O cabo do Exército que foi alvo de uma operação por suspeita de repassar armamentos e munições a organizações criminosas foi identificado como Deivison dos Santos Ferreira, do 6º Batalhão de Polícia do Exército (BPE).

De acordo com informações do Fantástico, o suspeito teria negociado munições, granadas e armas com integrantes do tráfico de drogas. O nome do militar surgiu durante uma investigação sobre o narcotráfico na capital baiana.

Em abril, após uma operação em um imóvel de Itapuã usado para guardar e preparar drogas, policiais apreenderam celulares e analisaram as conversas registradas nos aparelhos. Em um deles, pertencente a Gabriel Reis Oliveira — apontado como comprador e revendedor de armas e drogas para facções —, foram encontradas mensagens atribuídas ao cabo.

Conforme os investigadores, Gabriel tratava diretamente com Deivison a compra de materiais de uso restrito. O militar teria se identificado por meio de um emoji e, em seguida, compartilhado o próprio CPF e uma chave Pix para receber os valores. A polícia afirma que essas informações permitiram confirmar quem estava por trás das mensagens. As conversas indicariam a venda de aproximadamente mil munições de fuzil, dos calibres 5.56 e 7.62, além de tratativas sobre granadas, cuja quantidade não foi estabelecida.

Uma das hipóteses apuradas é que o material tenha sido retirado dos estoques do Exército durante exercícios militares. Pela rotina da unidade, sobras de munições e granadas usadas nos treinamentos deveriam ser devolvidas ao paiol. Os investigadores suspeitam, porém, que parte dos itens tenha sido desviada e que os registros de estoque possam ter sido modificados para ocultar a falta. Em mensagens, o militar teria citado atividades de treinamento em Paulo Afonso e a possibilidade de conseguir mais material depois delas.

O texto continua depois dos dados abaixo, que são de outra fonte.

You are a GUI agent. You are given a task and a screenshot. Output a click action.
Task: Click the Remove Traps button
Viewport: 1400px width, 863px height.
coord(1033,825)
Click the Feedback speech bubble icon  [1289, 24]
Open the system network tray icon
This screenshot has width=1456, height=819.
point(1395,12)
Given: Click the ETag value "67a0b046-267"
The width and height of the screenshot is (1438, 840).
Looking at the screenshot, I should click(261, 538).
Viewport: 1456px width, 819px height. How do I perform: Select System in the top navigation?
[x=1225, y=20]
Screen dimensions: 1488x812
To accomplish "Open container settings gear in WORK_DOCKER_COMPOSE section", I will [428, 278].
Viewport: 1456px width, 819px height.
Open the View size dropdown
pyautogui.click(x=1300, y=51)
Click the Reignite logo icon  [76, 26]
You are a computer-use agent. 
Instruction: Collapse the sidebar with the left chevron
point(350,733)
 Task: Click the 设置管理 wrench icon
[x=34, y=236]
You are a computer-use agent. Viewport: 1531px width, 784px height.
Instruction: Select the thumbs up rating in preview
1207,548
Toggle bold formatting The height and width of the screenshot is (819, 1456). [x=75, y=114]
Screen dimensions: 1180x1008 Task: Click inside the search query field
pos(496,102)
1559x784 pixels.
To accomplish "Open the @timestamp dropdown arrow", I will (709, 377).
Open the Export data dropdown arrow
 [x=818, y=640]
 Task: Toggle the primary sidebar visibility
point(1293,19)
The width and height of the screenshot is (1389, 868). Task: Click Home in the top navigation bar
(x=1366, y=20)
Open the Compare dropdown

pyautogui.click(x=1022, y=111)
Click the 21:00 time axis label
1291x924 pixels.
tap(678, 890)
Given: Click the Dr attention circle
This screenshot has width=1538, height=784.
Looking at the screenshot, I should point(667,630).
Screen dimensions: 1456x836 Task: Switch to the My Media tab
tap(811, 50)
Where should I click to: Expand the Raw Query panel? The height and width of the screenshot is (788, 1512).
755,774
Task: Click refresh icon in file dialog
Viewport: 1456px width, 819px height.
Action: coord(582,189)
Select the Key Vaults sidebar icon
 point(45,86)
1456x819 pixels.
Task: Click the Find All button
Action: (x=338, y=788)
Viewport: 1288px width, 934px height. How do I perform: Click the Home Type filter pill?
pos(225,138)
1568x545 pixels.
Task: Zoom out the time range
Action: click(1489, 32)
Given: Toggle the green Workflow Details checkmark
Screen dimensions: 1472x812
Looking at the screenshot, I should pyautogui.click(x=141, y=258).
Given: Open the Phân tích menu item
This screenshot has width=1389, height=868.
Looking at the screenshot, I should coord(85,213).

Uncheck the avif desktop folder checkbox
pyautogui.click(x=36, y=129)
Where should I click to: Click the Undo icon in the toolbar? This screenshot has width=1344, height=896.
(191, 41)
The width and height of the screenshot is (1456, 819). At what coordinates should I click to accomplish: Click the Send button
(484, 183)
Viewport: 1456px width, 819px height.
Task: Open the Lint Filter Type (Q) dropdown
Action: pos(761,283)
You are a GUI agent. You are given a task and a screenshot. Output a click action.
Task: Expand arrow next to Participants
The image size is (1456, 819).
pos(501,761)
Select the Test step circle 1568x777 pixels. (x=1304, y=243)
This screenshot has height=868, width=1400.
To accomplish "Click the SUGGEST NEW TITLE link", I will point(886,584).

A Operação Reino Oculto, realizada nesta semana, reuniu 250 agentes e terminou com 33 pessoas presas, suspeitas de integrar a organização criminosa. Foram 27 prisões em Salvador e na região metropolitana, duas no interior baiano, três em Sergipe e uma em São Paulo. Deivison estava entre os alvos, mas já se encontrava preso desde o mês anterior, por decisão da Justiça Militar. O Comando da Sexta Região Militar informou que a prisão preventiva está relacionada a outra investigação, sobre o desaparecimento de coletes balísticos, e que ele permanece custodiado em uma unidade militar, à disposição da Justiça.

A apuração também identificou conversas sobre a negociação de armas de fogo. Segundo a Polícia Civil, o cabo teria oferecido pistolas e fuzis a integrantes do grupo, mas ainda não foi confirmado se essas armas tinham origem no Exército. A investigação continua para esclarecer a procedência e o destino dos materiais negociados.